She didn’t answer and started in on her story. He listened and started a regimental inspection checklist in his head..
She’s disillusioned with the clients Osborne, Nash, and Vogel are getting – check.
Hank Ingram pulls her aside one day and confides he’s had moments in his fifty-five year history with the firm, too – check.
He tells her to take a sabbatical, go on vacation, go on a cruise, he even says, “May Jesus forgive me, go fall in love for a weekend,” and that was one of the few times he ever mentioned his faith in the office, so Stacey knew he was concerned – okay, and check.
She went on a sabbatical – check.
To Rio.
“Rio? You’ve never shown any interest in anything south of Trenton before. What prompted Rio?”
“You going to let me tell my story?”
He shrugged and rubbed Frank Sinatra’s ears. They left I-278 long behind and were on a straight shot up 87 towards Albany.

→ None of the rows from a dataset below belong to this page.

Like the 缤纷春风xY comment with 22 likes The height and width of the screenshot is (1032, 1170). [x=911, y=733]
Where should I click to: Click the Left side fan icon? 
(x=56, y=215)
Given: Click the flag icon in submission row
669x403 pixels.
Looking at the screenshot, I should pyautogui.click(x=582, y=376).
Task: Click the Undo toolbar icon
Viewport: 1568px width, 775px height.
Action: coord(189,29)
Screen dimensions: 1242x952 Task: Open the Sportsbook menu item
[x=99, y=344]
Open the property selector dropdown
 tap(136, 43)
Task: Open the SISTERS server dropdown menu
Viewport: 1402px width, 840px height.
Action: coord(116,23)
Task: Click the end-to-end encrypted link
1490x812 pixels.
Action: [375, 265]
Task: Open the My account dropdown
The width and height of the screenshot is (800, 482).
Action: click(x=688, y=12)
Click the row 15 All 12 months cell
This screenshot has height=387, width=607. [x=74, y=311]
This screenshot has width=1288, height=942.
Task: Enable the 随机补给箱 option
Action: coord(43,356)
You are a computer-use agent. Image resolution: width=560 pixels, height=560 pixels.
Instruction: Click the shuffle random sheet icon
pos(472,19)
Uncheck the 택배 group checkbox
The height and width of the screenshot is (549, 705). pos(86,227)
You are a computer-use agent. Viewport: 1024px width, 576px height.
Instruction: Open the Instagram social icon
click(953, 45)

She has no idea why Rio, and she’s doing the tourist thing, and there’s a little hidey-hole stall like a newspaper dealer’s in the middle of town between two skyscrapers that’d do The City proud, and there’s this little old brown-skinned, wizened-face woman with this beautiful long black hair with flares of gray in a thick braid all the way down her back wearing a black bowler hat and a verdant billowy blouse and skirt that feels like a deep Amazonian forest –
Tom mentally threw the checklist out the window. “Verdant? Verdant? I never heard you use that word before. You take vocabulary classes or something?”
“Can I finish?”
“And feels like the Amazon? Not reminds you of or makes you think of?”
Stacey ignored her brother and continued. “Over all this she’s wearing the most beautifully multi-colored coat, like Joseph’s Coat of Many Colors. It looks like a patchwork but it’s not, more like a Pollack painting than anything else, and she’s sitting in the stall behind a table smoking a pipe.”
“The table’s smoking a pipe?”
Stacey rolled her eyes. “People are walking past like she’s not even there. There’s a sign arcing above her written in lush rainbow colors: Profesora Anna. She smiles at me and waves me over. I feel sad for her because everybody’s ignoring her.”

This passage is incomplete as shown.